> Provided material
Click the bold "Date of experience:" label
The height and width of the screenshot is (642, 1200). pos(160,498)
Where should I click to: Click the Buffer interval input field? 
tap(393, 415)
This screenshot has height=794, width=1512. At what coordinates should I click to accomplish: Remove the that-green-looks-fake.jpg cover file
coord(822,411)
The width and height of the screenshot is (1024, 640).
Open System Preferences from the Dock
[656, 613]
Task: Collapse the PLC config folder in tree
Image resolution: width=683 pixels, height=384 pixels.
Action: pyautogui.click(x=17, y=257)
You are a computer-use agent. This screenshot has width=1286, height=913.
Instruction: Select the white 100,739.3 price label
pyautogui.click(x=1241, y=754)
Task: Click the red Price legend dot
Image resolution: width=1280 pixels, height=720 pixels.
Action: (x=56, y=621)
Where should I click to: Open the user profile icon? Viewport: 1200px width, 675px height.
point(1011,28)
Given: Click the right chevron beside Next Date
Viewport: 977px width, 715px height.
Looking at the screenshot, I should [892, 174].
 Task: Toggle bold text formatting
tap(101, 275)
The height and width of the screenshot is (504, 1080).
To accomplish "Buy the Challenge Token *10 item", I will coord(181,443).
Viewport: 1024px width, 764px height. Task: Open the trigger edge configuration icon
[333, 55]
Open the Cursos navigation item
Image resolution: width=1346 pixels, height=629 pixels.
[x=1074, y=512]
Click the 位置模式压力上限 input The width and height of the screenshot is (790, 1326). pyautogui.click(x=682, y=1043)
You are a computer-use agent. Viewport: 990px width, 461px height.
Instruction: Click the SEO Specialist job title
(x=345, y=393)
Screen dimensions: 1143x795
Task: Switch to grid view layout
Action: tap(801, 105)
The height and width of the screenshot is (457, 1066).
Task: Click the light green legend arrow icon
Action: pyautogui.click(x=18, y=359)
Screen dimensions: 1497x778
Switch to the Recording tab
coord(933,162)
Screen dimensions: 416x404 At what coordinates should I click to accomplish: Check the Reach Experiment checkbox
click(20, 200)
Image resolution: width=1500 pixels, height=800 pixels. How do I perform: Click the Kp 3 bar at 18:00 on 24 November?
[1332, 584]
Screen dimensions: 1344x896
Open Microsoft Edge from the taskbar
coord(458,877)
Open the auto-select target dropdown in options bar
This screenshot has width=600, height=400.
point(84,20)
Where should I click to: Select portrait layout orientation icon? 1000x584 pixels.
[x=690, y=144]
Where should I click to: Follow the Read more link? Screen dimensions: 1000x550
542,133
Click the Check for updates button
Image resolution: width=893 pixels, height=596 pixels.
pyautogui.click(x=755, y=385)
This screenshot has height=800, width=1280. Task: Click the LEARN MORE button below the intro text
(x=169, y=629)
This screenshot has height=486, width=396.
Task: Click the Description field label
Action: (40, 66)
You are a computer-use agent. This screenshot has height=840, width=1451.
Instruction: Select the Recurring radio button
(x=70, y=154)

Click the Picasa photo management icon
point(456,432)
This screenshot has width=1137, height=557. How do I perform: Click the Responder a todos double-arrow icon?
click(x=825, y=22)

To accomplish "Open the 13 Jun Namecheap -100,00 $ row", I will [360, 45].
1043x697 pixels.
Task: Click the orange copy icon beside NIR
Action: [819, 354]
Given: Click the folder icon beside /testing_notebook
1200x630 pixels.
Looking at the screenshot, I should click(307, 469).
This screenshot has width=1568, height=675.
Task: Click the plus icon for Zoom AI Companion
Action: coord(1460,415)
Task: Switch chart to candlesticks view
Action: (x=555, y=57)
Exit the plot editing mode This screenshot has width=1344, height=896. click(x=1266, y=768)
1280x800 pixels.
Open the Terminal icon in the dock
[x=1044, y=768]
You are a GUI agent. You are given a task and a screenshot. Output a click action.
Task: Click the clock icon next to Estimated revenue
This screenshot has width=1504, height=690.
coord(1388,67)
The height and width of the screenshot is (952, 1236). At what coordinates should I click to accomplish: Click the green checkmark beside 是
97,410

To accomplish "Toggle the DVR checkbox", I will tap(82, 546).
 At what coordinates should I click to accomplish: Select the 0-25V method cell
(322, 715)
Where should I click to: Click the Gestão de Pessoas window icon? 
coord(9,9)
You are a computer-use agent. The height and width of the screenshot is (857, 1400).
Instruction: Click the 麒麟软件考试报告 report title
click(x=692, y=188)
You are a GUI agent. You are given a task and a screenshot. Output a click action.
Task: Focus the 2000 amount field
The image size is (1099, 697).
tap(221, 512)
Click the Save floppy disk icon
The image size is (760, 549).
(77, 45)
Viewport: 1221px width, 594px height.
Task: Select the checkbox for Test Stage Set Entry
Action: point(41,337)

> Your instructions
Having read the entries, repeat them all exactly.

> Expected output
Click the bold "Date of experience:" label
The height and width of the screenshot is (642, 1200). pos(160,498)
Where should I click to: Click the Buffer interval input field? 
tap(393, 415)
This screenshot has height=794, width=1512. At what coordinates should I click to accomplish: Remove the that-green-looks-fake.jpg cover file
coord(822,411)
The width and height of the screenshot is (1024, 640).
Open System Preferences from the Dock
[656, 613]
Task: Collapse the PLC config folder in tree
Image resolution: width=683 pixels, height=384 pixels.
Action: pyautogui.click(x=17, y=257)
You are a computer-use agent. This screenshot has width=1286, height=913.
Instruction: Select the white 100,739.3 price label
pyautogui.click(x=1241, y=754)
Task: Click the red Price legend dot
Image resolution: width=1280 pixels, height=720 pixels.
Action: (x=56, y=621)
Where should I click to: Open the user profile icon? Viewport: 1200px width, 675px height.
point(1011,28)
Given: Click the right chevron beside Next Date
Viewport: 977px width, 715px height.
Looking at the screenshot, I should [892, 174].
 Task: Toggle bold text formatting
tap(101, 275)
The height and width of the screenshot is (504, 1080).
To accomplish "Buy the Challenge Token *10 item", I will coord(181,443).
Viewport: 1024px width, 764px height. Task: Open the trigger edge configuration icon
[333, 55]
Open the Cursos navigation item
Image resolution: width=1346 pixels, height=629 pixels.
[x=1074, y=512]
Click the 位置模式压力上限 input The width and height of the screenshot is (790, 1326). pyautogui.click(x=682, y=1043)
You are a computer-use agent. Viewport: 990px width, 461px height.
Instruction: Click the SEO Specialist job title
(x=345, y=393)
Screen dimensions: 1143x795
Task: Switch to grid view layout
Action: tap(801, 105)
The height and width of the screenshot is (457, 1066).
Task: Click the light green legend arrow icon
Action: pyautogui.click(x=18, y=359)
Screen dimensions: 1497x778
Switch to the Recording tab
coord(933,162)
Screen dimensions: 416x404 At what coordinates should I click to accomplish: Check the Reach Experiment checkbox
click(20, 200)
Image resolution: width=1500 pixels, height=800 pixels. How do I perform: Click the Kp 3 bar at 18:00 on 24 November?
[1332, 584]
Screen dimensions: 1344x896
Open Microsoft Edge from the taskbar
coord(458,877)
Open the auto-select target dropdown in options bar
This screenshot has width=600, height=400.
point(84,20)
Where should I click to: Select portrait layout orientation icon? 1000x584 pixels.
[x=690, y=144]
Where should I click to: Follow the Read more link? Screen dimensions: 1000x550
542,133
Click the Check for updates button
Image resolution: width=893 pixels, height=596 pixels.
pyautogui.click(x=755, y=385)
This screenshot has height=800, width=1280. Task: Click the LEARN MORE button below the intro text
(x=169, y=629)
This screenshot has height=486, width=396.
Task: Click the Description field label
Action: (40, 66)
You are a computer-use agent. This screenshot has height=840, width=1451.
Instruction: Select the Recurring radio button
(x=70, y=154)

Click the Picasa photo management icon
point(456,432)
This screenshot has width=1137, height=557. How do I perform: Click the Responder a todos double-arrow icon?
click(x=825, y=22)

To accomplish "Open the 13 Jun Namecheap -100,00 $ row", I will [360, 45].
1043x697 pixels.
Task: Click the orange copy icon beside NIR
Action: [819, 354]
Given: Click the folder icon beside /testing_notebook
1200x630 pixels.
Looking at the screenshot, I should click(307, 469).
This screenshot has width=1568, height=675.
Task: Click the plus icon for Zoom AI Companion
Action: coord(1460,415)
Task: Switch chart to candlesticks view
Action: (x=555, y=57)
Exit the plot editing mode This screenshot has width=1344, height=896. click(x=1266, y=768)
1280x800 pixels.
Open the Terminal icon in the dock
[x=1044, y=768]
You are a GUI agent. You are given a task and a screenshot. Output a click action.
Task: Click the clock icon next to Estimated revenue
This screenshot has width=1504, height=690.
coord(1388,67)
The height and width of the screenshot is (952, 1236). At what coordinates should I click to accomplish: Click the green checkmark beside 是
97,410

To accomplish "Toggle the DVR checkbox", I will tap(82, 546).
 At what coordinates should I click to accomplish: Select the 0-25V method cell
(322, 715)
Where should I click to: Click the Gestão de Pessoas window icon? 
coord(9,9)
You are a computer-use agent. The height and width of the screenshot is (857, 1400).
Instruction: Click the 麒麟软件考试报告 report title
click(x=692, y=188)
You are a GUI agent. You are given a task and a screenshot. Output a click action.
Task: Focus the 2000 amount field
The image size is (1099, 697).
tap(221, 512)
Click the Save floppy disk icon
The image size is (760, 549).
(77, 45)
Viewport: 1221px width, 594px height.
Task: Select the checkbox for Test Stage Set Entry
Action: point(41,337)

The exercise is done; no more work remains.